ARCA biopharma, Inc. (Nasdaq: ABIO), a biopharmaceutical company developing genetically-targeted therapies for cardiovascular diseases, today announced that it has entered into an agreement with Medtronic, Inc. (NYSE:MDT), a leader in medical technologies to improve the treatment of chronic diseases, including cardiac rhythm disorders, to collaborate on ARCA's proposed clinical trial, known as GENETIC-AF, of its lead developmental drug Gencaro (bucindolol hydrochloride).
GENETIC-AF is planned as a Phase 2b/3 clinical trial comparing Gencaro to metoprolol CR/XL for prevention of atrial fibrillation ("AF") in patients with heart failure and reduced left ventricular ejection fraction ("HFREF"). ARCA plans to enroll only patients with the genetic variant of the beta-1 cardiac receptor which the Company believes responds most favorably to Gencaro. GENETIC-AF has an adaptive design, under which the Company plans to initiate it as a Phase 2b study in approximately 200 patients and then, depending on the results of an interim analysis, expand the trial to a Phase 3 study by enrolling an estimated additional 420 patients.

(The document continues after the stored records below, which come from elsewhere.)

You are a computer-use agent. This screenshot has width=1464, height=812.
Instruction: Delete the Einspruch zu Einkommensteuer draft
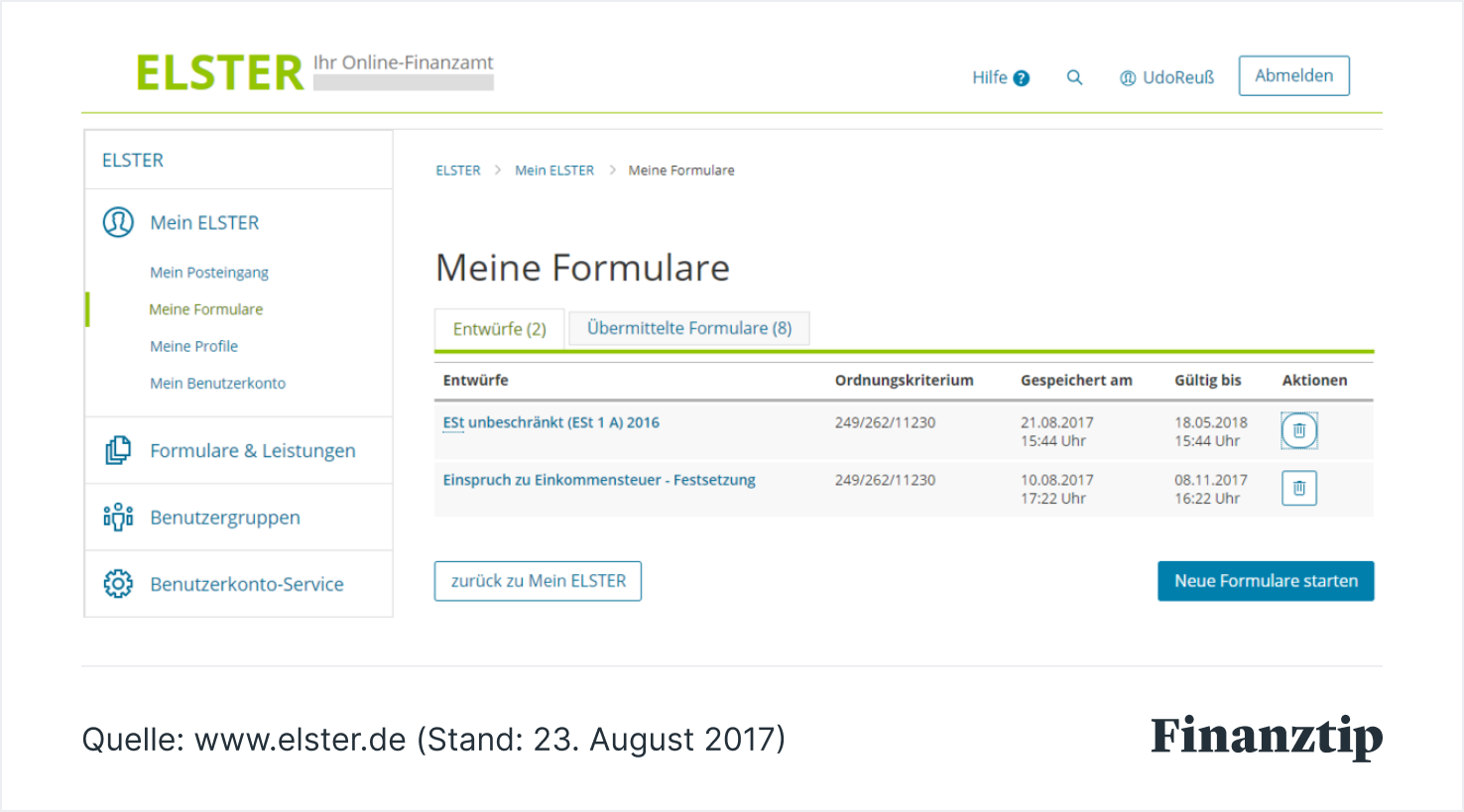click(1298, 488)
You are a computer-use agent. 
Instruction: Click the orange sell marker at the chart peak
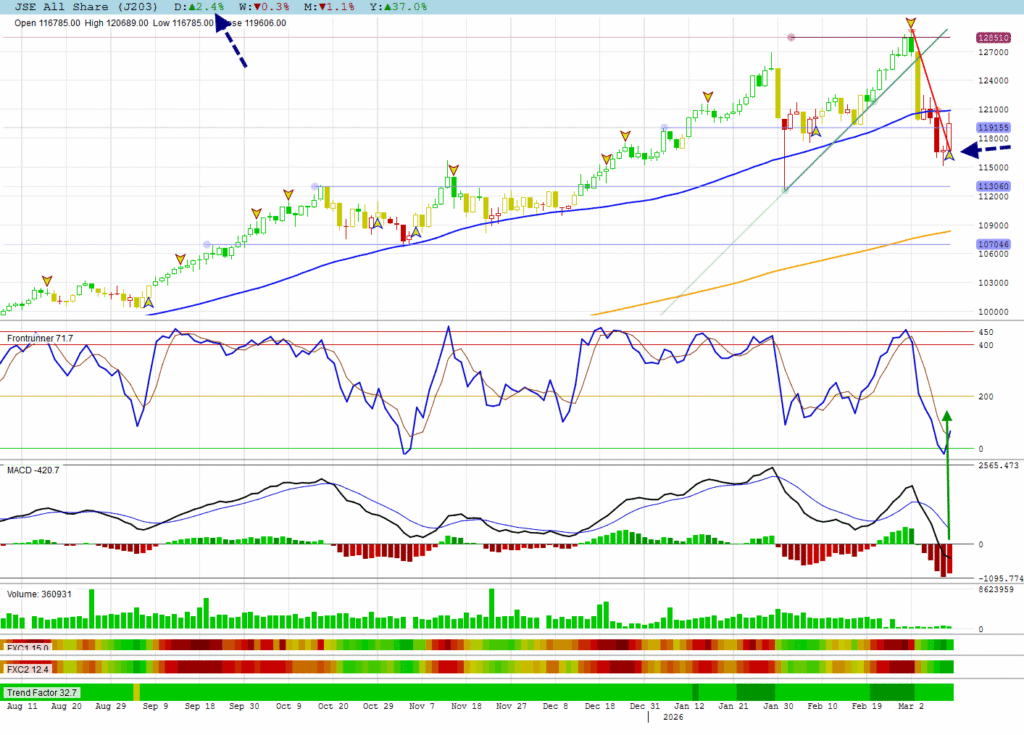tap(910, 22)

Under the collaboration, ARCA plans, with the support of Medtronic, to conduct a substudy that will include continuous monitoring of the cardiac rhythms of all 200 patients enrolled during the Phase 2b portion of GENETIC-AF. Each patient will have heart rhythm monitoring via a Medtronic device, either a previously implanted cardiac resynchronization or defibrillation device, or a previously or newly inserted Reveal® loop recorder. The collaboration substudy will measure AF burden, defined as a patient's actual time in AF regardless of symptoms. In determining the presence of an efficacy signal in the Phase 2b portion of the trial, AF burden will be evaluated along with time to mortality or recurrent AF, which will also be the Phase 3 primary endpoint.